▶ [REQUIRED ACTION]: Read the records below and copy each line that contains "option".

▶ [EXERCISE INPUT]:
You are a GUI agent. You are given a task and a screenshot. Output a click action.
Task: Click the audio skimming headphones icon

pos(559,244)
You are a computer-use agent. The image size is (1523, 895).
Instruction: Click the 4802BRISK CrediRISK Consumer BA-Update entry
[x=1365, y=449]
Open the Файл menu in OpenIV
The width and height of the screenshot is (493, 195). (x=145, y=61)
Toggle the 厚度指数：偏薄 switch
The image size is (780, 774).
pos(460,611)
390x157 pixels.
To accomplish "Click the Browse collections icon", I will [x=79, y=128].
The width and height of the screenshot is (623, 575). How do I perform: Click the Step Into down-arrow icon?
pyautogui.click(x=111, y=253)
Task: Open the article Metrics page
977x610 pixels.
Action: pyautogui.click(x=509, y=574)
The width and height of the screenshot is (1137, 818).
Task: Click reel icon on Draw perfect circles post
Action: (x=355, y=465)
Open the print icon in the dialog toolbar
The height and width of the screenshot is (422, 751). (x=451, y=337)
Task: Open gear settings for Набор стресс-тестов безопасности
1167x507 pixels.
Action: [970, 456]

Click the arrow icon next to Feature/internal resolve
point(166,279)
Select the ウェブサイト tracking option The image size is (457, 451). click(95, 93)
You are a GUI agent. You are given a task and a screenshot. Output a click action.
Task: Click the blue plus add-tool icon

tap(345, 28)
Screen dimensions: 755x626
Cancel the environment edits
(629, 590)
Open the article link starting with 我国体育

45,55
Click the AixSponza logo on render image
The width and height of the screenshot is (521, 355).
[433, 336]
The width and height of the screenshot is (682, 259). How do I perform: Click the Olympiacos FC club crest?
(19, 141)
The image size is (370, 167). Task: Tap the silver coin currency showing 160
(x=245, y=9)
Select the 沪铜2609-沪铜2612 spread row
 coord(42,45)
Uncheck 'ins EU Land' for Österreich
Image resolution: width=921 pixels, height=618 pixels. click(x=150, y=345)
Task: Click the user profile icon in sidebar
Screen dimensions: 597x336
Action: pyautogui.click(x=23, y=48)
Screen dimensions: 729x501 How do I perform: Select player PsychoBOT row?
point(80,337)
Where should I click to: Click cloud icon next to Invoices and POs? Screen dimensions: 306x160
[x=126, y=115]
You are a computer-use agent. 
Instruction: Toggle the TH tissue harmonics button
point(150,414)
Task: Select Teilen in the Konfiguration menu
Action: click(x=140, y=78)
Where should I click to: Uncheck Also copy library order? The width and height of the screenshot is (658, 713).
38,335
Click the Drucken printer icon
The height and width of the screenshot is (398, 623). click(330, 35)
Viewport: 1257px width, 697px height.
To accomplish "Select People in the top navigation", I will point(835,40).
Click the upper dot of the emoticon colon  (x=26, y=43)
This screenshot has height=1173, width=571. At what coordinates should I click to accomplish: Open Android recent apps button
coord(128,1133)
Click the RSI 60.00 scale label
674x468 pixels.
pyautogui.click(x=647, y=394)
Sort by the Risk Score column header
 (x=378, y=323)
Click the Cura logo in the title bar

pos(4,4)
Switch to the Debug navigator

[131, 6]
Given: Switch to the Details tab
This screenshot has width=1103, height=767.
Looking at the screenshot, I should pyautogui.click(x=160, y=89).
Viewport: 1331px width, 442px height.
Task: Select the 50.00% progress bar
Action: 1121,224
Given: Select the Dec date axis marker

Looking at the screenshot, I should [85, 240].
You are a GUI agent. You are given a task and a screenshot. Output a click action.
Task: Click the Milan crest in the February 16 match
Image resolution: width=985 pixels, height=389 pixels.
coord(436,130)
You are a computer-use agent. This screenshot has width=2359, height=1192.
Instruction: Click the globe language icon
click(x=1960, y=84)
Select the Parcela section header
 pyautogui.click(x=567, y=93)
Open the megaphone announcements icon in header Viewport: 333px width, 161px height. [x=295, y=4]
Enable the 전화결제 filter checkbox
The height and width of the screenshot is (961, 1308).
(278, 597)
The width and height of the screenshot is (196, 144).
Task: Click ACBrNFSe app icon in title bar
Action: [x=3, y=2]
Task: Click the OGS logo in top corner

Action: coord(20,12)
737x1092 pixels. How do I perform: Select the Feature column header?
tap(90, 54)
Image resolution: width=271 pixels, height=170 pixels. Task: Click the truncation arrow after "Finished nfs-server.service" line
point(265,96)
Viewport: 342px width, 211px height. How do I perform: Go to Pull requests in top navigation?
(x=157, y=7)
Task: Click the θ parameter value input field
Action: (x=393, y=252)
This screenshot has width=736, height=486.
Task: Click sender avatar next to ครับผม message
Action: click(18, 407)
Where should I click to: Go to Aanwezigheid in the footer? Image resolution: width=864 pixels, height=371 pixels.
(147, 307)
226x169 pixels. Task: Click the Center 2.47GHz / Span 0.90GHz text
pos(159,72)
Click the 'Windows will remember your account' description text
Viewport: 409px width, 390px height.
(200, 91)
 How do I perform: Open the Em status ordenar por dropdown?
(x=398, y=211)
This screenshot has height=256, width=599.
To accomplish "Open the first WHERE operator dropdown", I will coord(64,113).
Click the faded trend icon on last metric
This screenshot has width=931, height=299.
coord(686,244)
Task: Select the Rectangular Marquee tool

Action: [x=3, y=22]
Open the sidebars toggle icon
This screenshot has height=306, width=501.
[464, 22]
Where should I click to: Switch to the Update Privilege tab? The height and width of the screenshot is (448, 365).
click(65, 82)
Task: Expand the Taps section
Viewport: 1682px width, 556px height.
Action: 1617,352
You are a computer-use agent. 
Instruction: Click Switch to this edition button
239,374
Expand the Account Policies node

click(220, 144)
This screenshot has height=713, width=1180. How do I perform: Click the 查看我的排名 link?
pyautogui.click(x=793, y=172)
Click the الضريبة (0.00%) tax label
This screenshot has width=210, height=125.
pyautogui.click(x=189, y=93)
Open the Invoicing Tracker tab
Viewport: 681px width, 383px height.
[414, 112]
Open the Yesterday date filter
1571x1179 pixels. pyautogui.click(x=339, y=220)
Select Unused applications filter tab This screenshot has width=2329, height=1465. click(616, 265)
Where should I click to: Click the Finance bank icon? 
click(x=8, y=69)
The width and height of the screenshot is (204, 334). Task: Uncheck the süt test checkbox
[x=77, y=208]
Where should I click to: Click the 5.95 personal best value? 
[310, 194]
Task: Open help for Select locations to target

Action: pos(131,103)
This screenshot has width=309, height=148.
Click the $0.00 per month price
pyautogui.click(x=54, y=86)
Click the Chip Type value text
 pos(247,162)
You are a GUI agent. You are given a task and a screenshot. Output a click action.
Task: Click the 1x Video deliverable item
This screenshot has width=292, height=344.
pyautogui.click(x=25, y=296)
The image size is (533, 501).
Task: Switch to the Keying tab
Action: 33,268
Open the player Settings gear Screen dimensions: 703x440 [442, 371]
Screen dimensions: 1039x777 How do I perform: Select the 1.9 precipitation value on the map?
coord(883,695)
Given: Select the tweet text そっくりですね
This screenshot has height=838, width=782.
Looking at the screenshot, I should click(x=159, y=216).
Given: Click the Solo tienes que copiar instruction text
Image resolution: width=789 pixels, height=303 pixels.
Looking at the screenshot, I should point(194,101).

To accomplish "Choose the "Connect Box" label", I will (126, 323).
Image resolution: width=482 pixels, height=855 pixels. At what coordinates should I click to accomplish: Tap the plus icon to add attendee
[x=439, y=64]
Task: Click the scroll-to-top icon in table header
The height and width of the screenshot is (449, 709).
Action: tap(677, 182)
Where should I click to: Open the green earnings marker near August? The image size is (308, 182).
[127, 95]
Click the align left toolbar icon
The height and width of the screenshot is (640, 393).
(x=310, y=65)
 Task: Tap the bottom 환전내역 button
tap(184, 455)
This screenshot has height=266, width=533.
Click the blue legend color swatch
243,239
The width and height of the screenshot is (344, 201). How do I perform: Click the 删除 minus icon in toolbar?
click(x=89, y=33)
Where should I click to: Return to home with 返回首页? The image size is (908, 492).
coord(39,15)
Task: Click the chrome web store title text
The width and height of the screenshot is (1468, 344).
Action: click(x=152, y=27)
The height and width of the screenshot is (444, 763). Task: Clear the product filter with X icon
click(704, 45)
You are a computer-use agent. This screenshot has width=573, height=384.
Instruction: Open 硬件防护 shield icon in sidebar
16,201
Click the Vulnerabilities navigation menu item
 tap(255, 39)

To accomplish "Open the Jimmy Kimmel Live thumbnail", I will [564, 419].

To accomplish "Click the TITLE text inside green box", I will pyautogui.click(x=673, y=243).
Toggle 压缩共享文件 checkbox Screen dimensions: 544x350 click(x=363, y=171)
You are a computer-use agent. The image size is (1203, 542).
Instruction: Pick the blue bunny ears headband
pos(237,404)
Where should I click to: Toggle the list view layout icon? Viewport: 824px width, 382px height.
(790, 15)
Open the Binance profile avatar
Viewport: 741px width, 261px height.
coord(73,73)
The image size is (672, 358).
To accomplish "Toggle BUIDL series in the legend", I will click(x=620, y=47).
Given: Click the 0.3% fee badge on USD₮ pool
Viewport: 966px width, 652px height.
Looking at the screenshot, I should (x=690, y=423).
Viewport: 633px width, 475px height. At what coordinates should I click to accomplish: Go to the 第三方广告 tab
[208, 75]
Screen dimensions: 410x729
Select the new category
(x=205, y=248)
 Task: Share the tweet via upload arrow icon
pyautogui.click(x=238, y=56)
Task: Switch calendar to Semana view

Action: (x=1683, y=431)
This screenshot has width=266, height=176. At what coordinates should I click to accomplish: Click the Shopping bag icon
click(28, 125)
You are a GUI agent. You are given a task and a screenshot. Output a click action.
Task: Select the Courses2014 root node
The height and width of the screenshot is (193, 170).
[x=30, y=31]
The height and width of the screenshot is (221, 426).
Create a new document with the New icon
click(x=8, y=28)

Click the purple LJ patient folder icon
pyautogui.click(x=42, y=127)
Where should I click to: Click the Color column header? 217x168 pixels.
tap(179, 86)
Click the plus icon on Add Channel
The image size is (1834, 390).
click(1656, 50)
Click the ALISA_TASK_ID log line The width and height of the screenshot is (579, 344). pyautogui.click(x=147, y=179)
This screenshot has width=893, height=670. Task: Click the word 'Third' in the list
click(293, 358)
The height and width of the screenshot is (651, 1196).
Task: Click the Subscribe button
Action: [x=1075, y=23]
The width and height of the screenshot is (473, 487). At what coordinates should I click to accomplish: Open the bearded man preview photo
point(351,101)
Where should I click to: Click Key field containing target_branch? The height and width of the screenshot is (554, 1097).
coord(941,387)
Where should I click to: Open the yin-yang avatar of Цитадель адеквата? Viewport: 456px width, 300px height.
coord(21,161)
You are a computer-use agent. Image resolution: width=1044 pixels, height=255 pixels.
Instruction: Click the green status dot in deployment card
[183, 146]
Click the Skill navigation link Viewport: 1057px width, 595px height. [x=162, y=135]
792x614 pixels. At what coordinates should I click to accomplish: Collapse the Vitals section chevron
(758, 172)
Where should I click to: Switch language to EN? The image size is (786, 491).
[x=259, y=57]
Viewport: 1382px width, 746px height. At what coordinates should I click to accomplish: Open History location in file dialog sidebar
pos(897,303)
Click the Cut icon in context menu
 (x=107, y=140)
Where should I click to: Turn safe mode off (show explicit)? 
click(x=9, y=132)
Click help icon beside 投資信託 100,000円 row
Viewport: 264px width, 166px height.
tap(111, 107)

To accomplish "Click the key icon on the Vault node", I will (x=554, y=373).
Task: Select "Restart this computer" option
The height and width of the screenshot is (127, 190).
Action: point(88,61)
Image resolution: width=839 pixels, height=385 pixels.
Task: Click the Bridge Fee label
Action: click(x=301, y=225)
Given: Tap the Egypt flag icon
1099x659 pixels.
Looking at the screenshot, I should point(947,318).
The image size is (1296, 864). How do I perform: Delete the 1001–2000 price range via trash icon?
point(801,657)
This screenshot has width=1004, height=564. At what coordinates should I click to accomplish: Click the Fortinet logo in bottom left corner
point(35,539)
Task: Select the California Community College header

▶ [OUTPUT BELOW]:
Select the ウェブサイト tracking option The image size is (457, 451). click(95, 93)
Task: Select "Restart this computer" option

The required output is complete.